Exercise aim:
Below are some records; quote exactly the lines from the one that contains "Where should I click to: Open the Nuancier" through the one that contains "Given: Click the 'Functions overview' heading", inclusive, and no others.

Items from a dataset:
'''

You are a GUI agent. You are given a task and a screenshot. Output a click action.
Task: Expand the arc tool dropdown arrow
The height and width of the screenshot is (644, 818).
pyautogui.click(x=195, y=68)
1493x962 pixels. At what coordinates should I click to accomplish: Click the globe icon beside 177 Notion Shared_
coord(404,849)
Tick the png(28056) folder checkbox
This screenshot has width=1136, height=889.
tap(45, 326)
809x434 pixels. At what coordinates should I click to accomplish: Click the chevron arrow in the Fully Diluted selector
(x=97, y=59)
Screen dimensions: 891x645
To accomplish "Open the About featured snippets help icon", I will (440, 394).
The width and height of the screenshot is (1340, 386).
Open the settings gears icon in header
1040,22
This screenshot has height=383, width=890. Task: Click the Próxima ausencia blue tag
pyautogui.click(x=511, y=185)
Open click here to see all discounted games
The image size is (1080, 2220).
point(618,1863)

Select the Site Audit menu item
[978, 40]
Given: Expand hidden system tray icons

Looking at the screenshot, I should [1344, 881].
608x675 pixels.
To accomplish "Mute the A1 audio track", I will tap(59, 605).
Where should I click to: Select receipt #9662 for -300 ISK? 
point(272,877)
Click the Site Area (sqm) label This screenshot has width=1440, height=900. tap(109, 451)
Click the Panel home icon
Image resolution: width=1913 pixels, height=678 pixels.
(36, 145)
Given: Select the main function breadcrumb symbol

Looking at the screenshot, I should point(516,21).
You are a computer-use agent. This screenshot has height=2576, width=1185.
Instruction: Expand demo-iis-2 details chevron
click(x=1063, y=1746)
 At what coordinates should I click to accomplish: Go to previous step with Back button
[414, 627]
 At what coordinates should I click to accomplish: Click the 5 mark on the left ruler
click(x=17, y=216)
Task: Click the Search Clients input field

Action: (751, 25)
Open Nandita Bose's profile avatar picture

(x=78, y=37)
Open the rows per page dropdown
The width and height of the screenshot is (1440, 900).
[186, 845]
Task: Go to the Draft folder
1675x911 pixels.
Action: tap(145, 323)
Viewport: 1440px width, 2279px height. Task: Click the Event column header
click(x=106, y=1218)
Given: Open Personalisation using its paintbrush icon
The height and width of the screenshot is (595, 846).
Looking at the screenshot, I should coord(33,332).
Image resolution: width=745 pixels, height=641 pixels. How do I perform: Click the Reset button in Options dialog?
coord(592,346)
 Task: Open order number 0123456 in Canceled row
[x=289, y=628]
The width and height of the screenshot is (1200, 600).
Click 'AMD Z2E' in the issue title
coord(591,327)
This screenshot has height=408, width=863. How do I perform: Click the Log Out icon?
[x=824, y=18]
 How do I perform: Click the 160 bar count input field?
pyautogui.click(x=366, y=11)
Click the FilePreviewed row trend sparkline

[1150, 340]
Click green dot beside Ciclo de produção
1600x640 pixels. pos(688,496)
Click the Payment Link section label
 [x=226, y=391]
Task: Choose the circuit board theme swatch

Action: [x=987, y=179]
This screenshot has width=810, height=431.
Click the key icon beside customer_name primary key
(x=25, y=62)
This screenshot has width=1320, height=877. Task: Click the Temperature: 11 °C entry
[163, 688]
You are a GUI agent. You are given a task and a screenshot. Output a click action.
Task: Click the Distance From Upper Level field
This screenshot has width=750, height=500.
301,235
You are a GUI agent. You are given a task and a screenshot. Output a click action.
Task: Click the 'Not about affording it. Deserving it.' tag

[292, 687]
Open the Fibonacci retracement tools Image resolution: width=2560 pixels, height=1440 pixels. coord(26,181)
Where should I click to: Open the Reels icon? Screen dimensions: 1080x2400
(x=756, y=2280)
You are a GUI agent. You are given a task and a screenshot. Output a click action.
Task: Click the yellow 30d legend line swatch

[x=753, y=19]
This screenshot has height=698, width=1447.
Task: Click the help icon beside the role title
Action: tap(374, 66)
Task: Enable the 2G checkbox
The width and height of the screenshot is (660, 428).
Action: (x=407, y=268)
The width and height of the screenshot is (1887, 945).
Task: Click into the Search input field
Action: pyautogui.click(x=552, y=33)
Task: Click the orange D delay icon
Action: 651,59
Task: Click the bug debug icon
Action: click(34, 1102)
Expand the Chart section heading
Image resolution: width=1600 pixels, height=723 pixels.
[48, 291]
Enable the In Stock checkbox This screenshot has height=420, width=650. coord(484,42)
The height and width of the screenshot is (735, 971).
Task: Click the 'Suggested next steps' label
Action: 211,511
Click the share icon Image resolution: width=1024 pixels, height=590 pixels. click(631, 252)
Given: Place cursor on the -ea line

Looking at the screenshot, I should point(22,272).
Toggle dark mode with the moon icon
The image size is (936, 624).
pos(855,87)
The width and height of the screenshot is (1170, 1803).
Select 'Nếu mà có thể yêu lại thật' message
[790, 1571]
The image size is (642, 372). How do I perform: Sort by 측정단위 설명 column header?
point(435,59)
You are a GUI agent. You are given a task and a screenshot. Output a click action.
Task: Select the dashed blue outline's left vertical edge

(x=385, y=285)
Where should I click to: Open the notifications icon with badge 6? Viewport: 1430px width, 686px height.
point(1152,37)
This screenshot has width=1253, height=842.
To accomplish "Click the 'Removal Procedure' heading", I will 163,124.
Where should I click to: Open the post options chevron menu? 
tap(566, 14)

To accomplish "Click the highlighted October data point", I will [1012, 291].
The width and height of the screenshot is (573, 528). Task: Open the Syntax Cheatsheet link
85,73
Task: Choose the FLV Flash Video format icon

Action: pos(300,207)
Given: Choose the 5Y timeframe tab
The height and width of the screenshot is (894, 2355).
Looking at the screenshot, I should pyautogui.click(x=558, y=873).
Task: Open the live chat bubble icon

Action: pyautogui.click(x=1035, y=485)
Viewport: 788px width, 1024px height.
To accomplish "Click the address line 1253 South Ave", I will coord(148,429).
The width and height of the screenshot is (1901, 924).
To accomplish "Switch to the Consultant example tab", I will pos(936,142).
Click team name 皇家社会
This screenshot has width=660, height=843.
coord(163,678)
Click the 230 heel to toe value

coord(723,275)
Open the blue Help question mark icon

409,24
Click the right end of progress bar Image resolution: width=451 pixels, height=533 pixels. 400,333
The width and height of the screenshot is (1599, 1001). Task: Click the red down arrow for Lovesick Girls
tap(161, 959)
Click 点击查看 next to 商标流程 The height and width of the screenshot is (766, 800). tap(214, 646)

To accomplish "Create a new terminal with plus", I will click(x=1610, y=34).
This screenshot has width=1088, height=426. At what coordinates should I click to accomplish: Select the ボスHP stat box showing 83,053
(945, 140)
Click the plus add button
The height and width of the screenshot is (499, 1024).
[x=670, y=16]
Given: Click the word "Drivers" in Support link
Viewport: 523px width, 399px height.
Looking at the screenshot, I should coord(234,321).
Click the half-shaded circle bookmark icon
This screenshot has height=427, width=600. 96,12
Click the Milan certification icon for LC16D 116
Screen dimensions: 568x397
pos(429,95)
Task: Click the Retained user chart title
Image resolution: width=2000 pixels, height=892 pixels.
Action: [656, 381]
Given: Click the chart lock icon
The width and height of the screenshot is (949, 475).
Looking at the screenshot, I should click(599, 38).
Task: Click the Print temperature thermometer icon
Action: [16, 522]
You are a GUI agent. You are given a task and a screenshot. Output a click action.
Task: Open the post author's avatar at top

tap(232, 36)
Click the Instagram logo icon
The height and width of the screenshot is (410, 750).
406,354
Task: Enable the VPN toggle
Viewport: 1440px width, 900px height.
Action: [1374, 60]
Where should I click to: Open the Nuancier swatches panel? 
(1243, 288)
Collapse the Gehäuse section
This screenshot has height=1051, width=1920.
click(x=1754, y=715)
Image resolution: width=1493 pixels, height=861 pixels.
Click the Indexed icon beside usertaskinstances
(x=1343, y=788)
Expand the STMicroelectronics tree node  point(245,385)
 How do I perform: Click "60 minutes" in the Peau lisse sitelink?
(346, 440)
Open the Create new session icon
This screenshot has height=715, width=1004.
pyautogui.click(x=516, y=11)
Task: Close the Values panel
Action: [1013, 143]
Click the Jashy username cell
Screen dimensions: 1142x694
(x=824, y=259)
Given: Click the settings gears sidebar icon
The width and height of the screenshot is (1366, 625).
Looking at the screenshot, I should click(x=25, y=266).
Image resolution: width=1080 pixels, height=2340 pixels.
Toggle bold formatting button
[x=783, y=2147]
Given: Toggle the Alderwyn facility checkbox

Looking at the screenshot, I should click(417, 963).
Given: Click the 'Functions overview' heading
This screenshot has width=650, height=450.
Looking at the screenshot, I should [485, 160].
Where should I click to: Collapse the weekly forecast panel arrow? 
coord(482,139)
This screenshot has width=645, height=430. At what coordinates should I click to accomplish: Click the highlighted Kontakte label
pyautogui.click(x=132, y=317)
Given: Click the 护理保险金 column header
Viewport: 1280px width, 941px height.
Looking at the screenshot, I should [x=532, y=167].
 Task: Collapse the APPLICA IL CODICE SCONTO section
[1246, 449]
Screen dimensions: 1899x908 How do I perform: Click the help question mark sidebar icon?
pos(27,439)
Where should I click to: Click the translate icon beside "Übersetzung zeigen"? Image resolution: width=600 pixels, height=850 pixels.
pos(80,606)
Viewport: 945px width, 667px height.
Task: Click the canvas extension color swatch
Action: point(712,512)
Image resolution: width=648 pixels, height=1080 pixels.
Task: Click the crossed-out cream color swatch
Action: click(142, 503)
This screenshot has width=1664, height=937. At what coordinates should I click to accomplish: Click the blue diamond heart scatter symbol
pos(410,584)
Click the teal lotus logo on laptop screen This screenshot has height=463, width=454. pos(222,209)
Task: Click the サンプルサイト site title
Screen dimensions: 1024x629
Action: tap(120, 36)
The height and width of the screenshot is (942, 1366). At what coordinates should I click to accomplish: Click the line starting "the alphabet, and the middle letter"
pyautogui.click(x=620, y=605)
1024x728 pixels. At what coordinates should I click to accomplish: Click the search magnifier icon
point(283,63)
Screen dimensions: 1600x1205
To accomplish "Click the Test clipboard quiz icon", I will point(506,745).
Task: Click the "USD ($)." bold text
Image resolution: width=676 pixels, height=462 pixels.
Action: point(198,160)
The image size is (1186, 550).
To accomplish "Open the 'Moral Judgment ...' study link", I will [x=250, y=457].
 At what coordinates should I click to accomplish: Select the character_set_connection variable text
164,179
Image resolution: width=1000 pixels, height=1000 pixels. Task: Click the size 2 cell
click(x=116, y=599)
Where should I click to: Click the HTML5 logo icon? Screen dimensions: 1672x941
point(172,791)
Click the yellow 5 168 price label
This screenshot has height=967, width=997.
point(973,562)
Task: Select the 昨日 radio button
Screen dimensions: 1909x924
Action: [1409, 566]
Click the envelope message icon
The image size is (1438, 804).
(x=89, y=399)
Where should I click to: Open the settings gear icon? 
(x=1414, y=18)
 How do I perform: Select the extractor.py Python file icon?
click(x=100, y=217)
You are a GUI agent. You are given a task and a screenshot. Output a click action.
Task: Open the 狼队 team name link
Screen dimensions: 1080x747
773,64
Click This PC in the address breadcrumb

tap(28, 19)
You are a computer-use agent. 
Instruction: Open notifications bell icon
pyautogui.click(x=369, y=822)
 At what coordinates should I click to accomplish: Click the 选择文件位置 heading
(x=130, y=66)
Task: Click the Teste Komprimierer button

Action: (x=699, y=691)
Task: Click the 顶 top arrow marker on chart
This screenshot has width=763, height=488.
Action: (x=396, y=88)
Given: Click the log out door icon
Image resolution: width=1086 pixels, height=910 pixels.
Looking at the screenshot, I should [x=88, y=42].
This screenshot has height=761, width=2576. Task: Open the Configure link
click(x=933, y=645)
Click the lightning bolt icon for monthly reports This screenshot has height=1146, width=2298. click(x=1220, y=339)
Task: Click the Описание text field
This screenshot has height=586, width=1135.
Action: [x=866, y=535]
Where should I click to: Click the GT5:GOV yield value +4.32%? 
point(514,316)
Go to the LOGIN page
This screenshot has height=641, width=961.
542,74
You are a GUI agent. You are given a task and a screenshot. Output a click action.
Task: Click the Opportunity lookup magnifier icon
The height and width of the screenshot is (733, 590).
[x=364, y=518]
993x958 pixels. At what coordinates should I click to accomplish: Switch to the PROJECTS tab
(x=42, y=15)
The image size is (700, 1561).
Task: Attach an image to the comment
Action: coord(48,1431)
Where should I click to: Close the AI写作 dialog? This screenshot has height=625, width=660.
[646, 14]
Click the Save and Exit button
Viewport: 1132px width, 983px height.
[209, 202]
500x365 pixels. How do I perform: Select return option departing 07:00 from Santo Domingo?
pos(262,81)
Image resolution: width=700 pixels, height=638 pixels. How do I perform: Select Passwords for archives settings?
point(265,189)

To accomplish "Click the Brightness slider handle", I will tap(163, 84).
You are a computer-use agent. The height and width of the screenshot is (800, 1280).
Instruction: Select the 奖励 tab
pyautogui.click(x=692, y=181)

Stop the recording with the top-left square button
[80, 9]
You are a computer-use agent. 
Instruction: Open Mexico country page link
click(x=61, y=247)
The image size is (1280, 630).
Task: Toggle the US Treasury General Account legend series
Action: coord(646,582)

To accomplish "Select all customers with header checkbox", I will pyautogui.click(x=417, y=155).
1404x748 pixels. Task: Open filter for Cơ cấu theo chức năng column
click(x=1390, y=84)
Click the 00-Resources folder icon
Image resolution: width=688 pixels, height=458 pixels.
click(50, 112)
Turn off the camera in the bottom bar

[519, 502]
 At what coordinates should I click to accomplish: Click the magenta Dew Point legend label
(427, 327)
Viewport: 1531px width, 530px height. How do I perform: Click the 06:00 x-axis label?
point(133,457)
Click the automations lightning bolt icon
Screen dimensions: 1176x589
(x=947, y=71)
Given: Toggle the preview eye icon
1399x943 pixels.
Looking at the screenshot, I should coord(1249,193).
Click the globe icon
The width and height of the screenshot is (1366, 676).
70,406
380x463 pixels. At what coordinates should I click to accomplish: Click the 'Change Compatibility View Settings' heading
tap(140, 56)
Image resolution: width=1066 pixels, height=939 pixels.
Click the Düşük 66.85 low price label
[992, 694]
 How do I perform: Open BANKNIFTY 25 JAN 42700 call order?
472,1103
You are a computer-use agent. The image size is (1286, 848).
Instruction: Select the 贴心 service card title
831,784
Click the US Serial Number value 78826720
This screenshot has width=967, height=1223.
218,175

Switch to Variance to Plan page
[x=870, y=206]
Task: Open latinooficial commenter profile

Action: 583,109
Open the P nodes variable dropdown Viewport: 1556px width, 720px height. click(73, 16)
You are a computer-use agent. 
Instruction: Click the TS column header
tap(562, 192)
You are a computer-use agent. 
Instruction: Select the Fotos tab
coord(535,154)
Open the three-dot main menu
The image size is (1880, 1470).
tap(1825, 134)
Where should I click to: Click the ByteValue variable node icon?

'''

Response area:
Where should I click to: Open the Nuancier swatches panel? 
(1243, 288)
Collapse the Gehäuse section
This screenshot has height=1051, width=1920.
click(x=1754, y=715)
Image resolution: width=1493 pixels, height=861 pixels.
Click the Indexed icon beside usertaskinstances
(x=1343, y=788)
Expand the STMicroelectronics tree node  point(245,385)
 How do I perform: Click "60 minutes" in the Peau lisse sitelink?
(346, 440)
Open the Create new session icon
This screenshot has height=715, width=1004.
pyautogui.click(x=516, y=11)
Task: Close the Values panel
Action: [1013, 143]
Click the Jashy username cell
Screen dimensions: 1142x694
(x=824, y=259)
Given: Click the settings gears sidebar icon
The width and height of the screenshot is (1366, 625).
Looking at the screenshot, I should click(x=25, y=266).
Image resolution: width=1080 pixels, height=2340 pixels.
Toggle bold formatting button
[x=783, y=2147]
Given: Toggle the Alderwyn facility checkbox

Looking at the screenshot, I should click(417, 963).
Given: Click the 'Functions overview' heading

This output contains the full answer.